> [The exercise]: Copy the records below word for word, beginning at the line containing "Click the 6/16/2021, 6:29:38" and continuing through the line containing "will pyautogui.click(x=339, y=313).".

> [Data shown]:
────────────────

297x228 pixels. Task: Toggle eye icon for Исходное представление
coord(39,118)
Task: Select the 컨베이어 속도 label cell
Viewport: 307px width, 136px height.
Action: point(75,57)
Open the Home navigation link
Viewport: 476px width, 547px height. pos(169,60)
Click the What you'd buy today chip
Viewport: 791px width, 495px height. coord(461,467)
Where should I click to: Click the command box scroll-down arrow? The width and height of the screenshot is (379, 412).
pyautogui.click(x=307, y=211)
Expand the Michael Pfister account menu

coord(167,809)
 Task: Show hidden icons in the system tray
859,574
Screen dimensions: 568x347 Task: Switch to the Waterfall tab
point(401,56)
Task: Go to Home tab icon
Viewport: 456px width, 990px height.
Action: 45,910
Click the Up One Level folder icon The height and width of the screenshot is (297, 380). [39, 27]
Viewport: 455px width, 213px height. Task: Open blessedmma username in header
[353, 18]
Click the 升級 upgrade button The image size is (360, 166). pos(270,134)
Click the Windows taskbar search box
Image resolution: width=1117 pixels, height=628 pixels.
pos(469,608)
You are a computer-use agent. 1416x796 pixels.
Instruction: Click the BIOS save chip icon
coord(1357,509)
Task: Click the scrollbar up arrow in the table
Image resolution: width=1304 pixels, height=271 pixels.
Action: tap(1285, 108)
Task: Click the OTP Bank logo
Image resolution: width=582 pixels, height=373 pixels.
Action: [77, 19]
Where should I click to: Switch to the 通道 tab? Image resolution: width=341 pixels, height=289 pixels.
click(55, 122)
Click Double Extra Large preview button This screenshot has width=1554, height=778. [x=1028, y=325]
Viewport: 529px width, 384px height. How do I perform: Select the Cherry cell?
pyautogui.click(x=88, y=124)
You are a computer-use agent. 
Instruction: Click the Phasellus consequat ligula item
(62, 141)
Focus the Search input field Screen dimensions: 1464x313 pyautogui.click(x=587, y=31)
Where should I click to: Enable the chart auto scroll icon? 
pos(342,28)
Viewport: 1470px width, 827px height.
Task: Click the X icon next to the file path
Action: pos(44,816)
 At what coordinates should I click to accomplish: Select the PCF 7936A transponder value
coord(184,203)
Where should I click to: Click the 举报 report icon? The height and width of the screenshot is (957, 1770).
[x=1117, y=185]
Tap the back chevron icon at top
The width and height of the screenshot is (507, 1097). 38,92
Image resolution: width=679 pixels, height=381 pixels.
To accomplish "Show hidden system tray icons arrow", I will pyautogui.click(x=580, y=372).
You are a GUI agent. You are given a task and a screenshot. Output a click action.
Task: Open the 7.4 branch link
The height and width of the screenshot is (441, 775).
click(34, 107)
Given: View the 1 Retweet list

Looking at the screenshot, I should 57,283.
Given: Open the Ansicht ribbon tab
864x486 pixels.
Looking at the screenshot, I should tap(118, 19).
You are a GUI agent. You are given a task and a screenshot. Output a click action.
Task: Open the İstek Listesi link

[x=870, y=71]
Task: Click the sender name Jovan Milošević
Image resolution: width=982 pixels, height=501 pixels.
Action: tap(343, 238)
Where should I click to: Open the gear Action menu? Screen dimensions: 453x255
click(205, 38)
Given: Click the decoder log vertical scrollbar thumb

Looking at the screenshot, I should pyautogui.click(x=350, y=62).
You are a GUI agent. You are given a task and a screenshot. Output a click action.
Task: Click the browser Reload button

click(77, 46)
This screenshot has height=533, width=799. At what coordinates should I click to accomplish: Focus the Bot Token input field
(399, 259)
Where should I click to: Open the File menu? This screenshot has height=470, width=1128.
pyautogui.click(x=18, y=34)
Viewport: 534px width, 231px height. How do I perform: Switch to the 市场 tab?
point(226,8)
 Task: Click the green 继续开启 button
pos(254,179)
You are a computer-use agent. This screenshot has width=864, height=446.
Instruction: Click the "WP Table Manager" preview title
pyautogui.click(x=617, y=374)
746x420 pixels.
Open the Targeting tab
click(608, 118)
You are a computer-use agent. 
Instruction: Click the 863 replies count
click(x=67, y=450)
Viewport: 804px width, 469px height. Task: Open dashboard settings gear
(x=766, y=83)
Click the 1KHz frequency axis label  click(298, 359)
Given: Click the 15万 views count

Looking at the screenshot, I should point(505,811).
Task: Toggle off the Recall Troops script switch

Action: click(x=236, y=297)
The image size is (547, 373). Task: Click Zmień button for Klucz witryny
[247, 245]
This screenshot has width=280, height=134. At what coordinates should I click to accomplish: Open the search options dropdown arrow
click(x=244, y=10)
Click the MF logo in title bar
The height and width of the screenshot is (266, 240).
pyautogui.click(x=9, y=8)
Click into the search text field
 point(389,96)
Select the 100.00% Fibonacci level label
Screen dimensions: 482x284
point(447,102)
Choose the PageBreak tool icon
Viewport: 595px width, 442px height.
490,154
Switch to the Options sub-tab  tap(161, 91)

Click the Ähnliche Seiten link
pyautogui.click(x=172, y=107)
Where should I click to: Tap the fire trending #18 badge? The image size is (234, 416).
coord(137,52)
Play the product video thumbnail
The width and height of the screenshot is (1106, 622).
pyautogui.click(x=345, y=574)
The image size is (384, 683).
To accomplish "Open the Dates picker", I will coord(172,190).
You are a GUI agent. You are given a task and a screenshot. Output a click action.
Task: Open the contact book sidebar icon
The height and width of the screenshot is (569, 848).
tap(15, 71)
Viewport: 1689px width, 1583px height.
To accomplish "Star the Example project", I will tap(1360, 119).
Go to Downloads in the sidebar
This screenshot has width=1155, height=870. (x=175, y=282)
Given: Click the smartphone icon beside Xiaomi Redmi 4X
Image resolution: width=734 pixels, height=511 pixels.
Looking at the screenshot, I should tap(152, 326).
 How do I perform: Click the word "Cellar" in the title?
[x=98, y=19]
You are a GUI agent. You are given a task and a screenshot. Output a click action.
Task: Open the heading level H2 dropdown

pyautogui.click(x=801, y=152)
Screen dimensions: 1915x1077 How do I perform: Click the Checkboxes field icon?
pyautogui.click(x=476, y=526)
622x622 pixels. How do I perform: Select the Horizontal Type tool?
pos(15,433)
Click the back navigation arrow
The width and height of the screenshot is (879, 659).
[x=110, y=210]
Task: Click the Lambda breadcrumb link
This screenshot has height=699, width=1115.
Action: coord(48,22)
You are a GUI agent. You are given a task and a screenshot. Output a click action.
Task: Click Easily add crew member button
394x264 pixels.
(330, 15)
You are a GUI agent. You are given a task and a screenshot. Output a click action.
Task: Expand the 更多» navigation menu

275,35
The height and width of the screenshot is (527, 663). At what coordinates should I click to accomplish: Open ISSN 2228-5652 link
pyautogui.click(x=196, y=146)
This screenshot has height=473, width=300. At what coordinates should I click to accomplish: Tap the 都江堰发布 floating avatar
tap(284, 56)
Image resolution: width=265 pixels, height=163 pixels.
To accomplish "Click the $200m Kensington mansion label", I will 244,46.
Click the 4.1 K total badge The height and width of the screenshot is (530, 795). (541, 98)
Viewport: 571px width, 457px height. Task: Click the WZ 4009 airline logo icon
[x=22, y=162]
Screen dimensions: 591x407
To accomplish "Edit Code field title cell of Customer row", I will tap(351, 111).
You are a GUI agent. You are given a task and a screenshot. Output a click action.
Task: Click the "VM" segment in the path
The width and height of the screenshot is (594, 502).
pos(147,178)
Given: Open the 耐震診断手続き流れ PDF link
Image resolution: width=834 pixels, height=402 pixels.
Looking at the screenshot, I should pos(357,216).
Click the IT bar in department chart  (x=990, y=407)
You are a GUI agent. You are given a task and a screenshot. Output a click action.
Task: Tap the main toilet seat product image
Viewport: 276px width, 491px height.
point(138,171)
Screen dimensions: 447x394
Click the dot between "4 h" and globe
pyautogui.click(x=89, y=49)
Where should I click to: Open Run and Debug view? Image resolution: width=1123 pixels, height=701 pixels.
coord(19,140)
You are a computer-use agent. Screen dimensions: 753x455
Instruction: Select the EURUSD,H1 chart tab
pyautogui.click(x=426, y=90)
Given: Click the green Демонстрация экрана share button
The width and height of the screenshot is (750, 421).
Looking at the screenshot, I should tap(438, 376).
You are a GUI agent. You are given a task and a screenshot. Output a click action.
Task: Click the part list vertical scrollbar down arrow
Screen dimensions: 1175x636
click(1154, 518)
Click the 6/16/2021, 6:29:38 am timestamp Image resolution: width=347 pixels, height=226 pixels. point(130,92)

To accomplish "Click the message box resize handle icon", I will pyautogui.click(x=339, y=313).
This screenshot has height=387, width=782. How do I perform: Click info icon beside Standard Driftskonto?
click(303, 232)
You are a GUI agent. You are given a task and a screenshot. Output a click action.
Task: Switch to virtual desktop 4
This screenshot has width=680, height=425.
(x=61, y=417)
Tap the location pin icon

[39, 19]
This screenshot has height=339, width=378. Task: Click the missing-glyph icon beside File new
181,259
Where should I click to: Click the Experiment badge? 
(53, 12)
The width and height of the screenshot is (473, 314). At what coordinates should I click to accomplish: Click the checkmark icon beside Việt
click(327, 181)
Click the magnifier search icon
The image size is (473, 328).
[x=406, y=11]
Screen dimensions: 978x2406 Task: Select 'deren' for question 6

────────────────

> [Response]:
Click the 6/16/2021, 6:29:38 am timestamp Image resolution: width=347 pixels, height=226 pixels. point(130,92)

To accomplish "Click the message box resize handle icon", I will pyautogui.click(x=339, y=313).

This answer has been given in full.